▶ _TO BE DONE_:
**a.** Answer these questions about the vision.yaml post, giving each answer on its own line and marking it the same way.
(i) What resolution is set for the labels model in the b0 configuration?
(ii) What resolution is set for the labels model in the m configuration?
(iii) What name is given for the caption model?
**b.** Reproduce the vision.yaml post starting at "Instead, start describing" and ending at "a proper understanding.", swapping "scene" for "setting".
**c.** Write the next part of the vision.yaml post, picking up right after its final line.
---------- SOURCE EXCERPT ----------
I have tested this (with good results) using efficientnet-v2-tensorflow2-imagenet1k-b0-classification-v2.tar.gz and efficientnet-v2-tensorflow2-imagenet1k-m-classification-v2.tar.gz.
The vision.yaml files I used was:

---
#b0
Models:
- Type: labels
  Name: efficientnet_b0
  Version: mobile
  Resolution: 224
  Output:
      Logits: true
- Type: nsfw
  Default: true
- Type: face
  Default: true
- Type: caption
  Name: qwen2.5vl
  Version: latest
  Prompt: Create an interesting caption that sounds natural and briefly describes
    the visual content in up to 3 sentences. Avoid text formatting, meta-language,
    and filler words. Do not start captions with phrases such as "This image", "The
    image", "This picture", "The picture", "A picture of", "Here are", or "There is".
    Instead, start describing the content by identifying the subjects, location, and
    any actions that might be performed. Use explicit language to describe the scene
    if necessary for a proper understanding.
  Resolution: 720
  Service:
    FileScheme: data
    RequestFormat: vision
    ResponseFormat: vision
Thresholds:
  Confidence: 10
---
#m 
Models:
- Type: labels
  Name: efficientnet_m
  Version: mobile
  Resolution: 480
  Output:
      Logits: true
- Type: nsfw
  Default: true
- Type: face
  Default: true
- Type: caption
  Name: qwen2.5vl
  Version: latest
  Prompt: Create an interesting caption that sounds natural and briefly describes
    the visual content in up to 3 sentences. Avoid text formatting, meta-language,
    and filler words. Do not start captions with phrases such as "This image", "The
    image", "This picture", "The picture", "A picture of", "Here are", or "There is".
---------- STORED RECORDS ----------
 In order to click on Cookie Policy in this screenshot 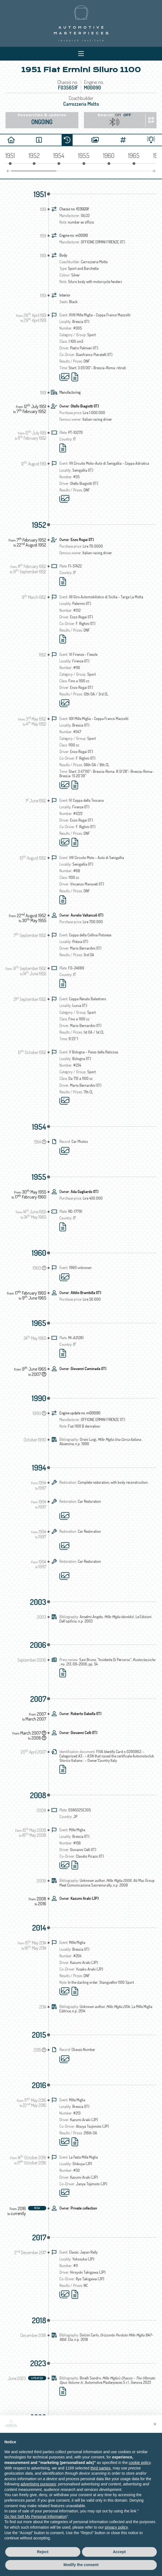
----------
---------- STORED RECORDS ----------
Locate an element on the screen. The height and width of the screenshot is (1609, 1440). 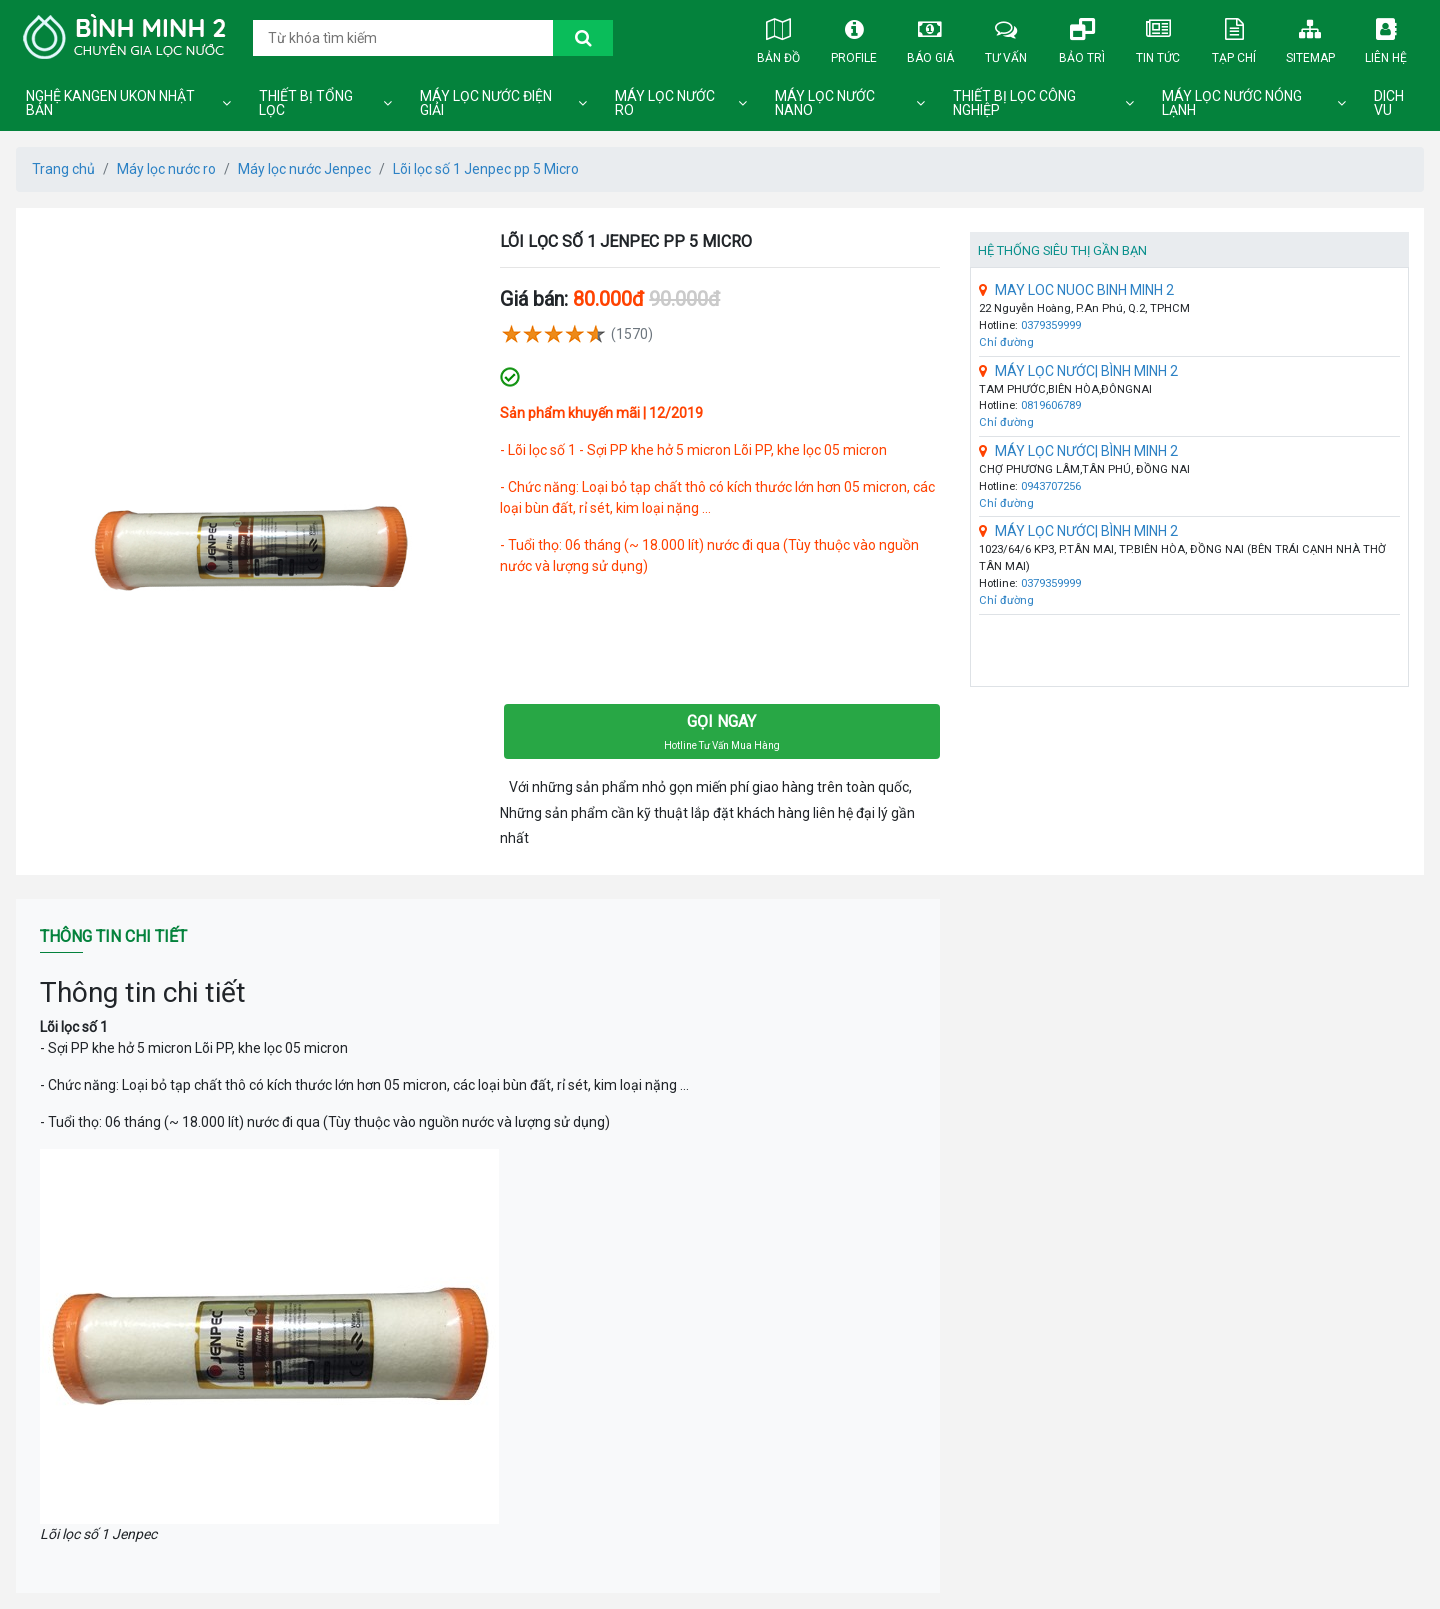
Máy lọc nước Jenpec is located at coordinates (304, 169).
----------
▶ _RESULTS_:
**a.**
(i) 224
(ii) 480
(iii) qwen2.5vl

**b.**
Instead, start describing the content by identifying the subjects, location, and
    any actions that might be performed. Use explicit language to describe the setting
    if necessary for a proper understanding.

**c.**
    Instead, start describing the content by identifying the subjects, location, and
    any actions that might be performed. Use explicit language to describe the scene
    if necessary for a proper understanding.
  Resolution: 720
  Service:
    FileScheme: data
    RequestFormat: vision
    ResponseFormat: vision
Thresholds:
  Confidence: 10

Please, take into account that missing fields such as the input/output layer names or the model tags are read from the saved_model file, while others, have default values:

  • Default ColorChannelOrder: RGB
  • Default ResizeOperation: CenterCrop
  • Default Output Logits: False (By default we expect the last layer to be a Softmax).
  • Default Input Intervals: [0, 1] (If just one interval is specified, it will be used on the three channels).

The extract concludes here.